* [GIVEN DATA]:
------------------------

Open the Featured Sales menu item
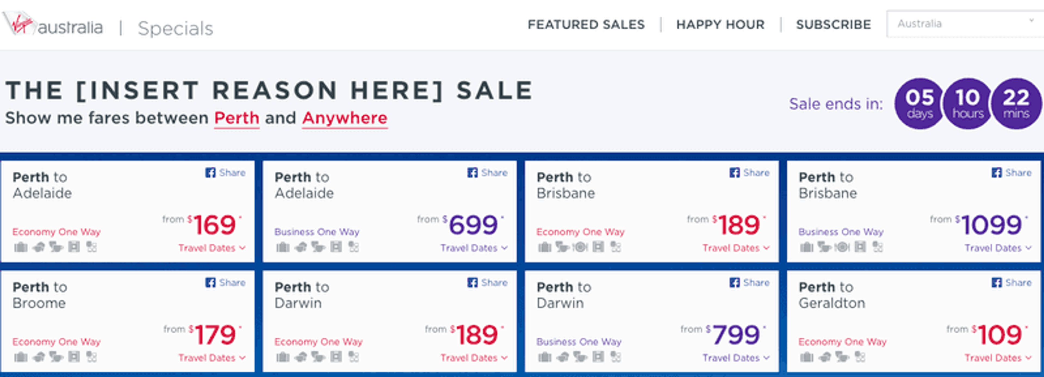The width and height of the screenshot is (1044, 377). click(x=586, y=25)
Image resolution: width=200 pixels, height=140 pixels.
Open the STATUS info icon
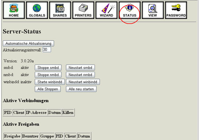pos(129,10)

------------------------

* [YOUR GOAL]:
Can you print all of the material above word for word, leaving out the pictures?

* [SOLVED PROBLEM]:
Open the Featured Sales menu item
The width and height of the screenshot is (1044, 377). click(x=586, y=25)
Image resolution: width=200 pixels, height=140 pixels.
Open the STATUS info icon
pos(129,10)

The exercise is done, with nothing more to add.